In fact, I would also want this same doctor to perform surgery on my father, or my husband, or any other important man in my life. After all, if this doctor is so skilled that he or she knows how to successfully operate on a woman’s heart, then I want the same physician for anyone I know.
Incidentally, in case you are wondering, Dr. Aklog confirmed that getting my Dad on a treadmill would have undoubtedly resulted in catastrophe. To this day I’m so thankful that I followed my gut instinct on this issue.
Another issue that I learned about, this time from a woman I know who is an advocate for heart patients and also had open heart surgery herself, is that it’s important to find out where the surgeon plans on making the incision during the operation. Traditionally, surgeons make a vertical cut on the middle of the chest, but my friend explained that it doesn’t necessarily have to be this way.
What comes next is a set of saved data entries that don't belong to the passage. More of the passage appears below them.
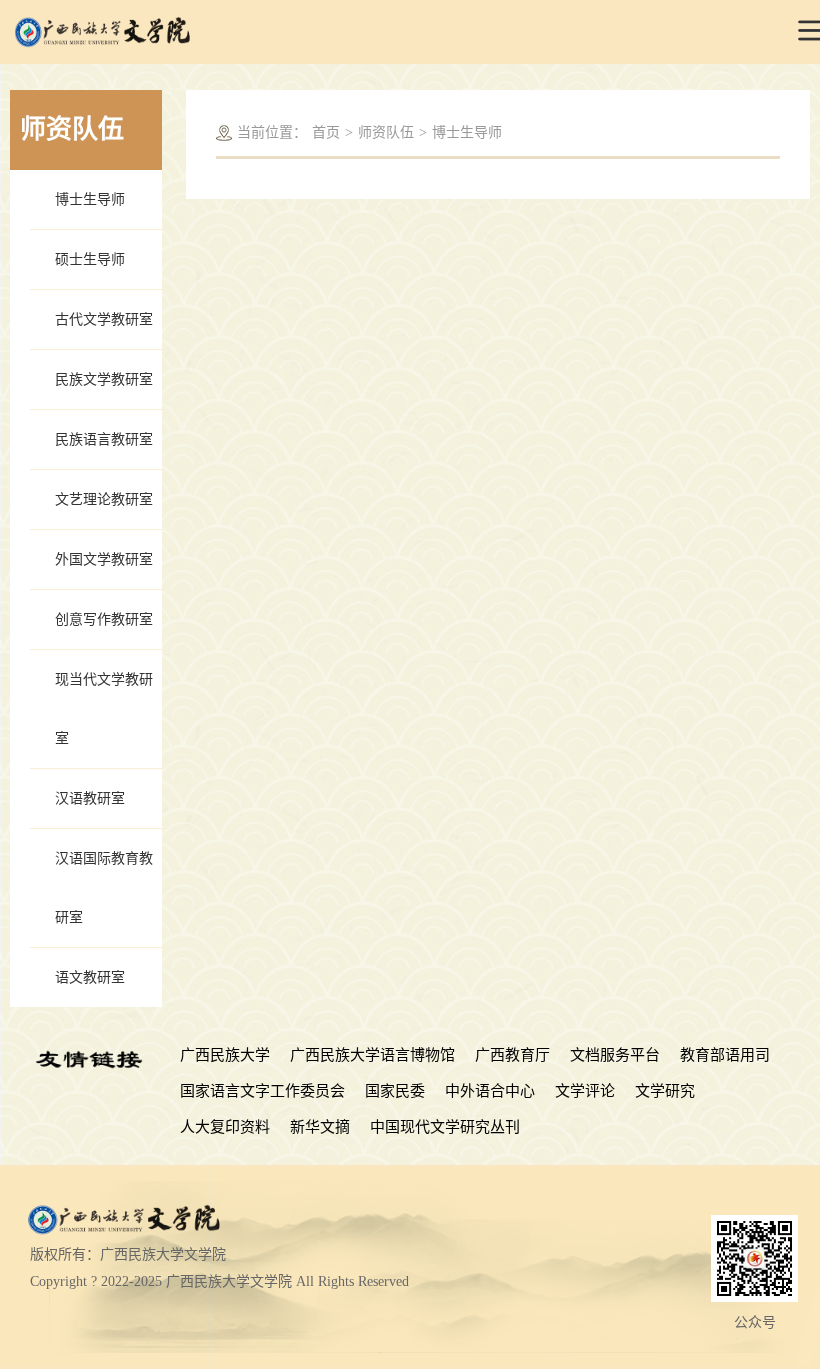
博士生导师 (90, 199)
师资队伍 (386, 132)
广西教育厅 (512, 1055)
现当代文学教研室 (104, 709)
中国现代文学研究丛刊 (445, 1127)
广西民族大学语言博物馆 (372, 1055)
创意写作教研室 (104, 619)
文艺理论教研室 (104, 499)
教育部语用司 (725, 1055)
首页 (326, 132)
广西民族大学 (225, 1055)
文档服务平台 (615, 1055)
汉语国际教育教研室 (104, 888)
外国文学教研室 (104, 559)
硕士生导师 (90, 259)
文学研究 (665, 1091)
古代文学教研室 (104, 319)
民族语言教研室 (104, 439)
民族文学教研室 (104, 379)
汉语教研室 (90, 798)
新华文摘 (320, 1127)
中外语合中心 (490, 1091)
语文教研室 (90, 977)
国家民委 (395, 1091)
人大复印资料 (225, 1127)
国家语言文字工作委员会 (262, 1091)
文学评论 (585, 1091)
Incisions may also be done along the bra line, so that they won’t be as noticeable.
So once again, it’s okay to ask your surgeon “where are you planning on doing the incision?”
As another tip, my friend also stressed the importance of buying super-comfy bras for when you are recovering from any type of heart surgery. I would have never thought of this, but I can imagine that most bras would be really hard to wear over an incision on your chest!
Thanks to people like Dr. Aklog and my friend the heart patient advocate, I feel as if I’m slowly gaining in the knowledge I need to try to be helpful to others. Whether you end up advocating one day for yourself or for a loved one, you really can end up becoming a sort of expert by default.
One thing that’s important is to try to record what you are learning as you go along—even if you just write a few sentences every day in a journal, it will help you keep your information straight. And remember, never be afraid to ask questions!
I would love to hear from anyone who can give me some insight on the issue of gender-specific devices, and whether such a thing even exists at this point. I’d also love to hear your opinion on this subject—do you think it’s okay to spend more time on the operating table while a surgeon cuts down a valve because it’s so hard to find one that actually will fit you?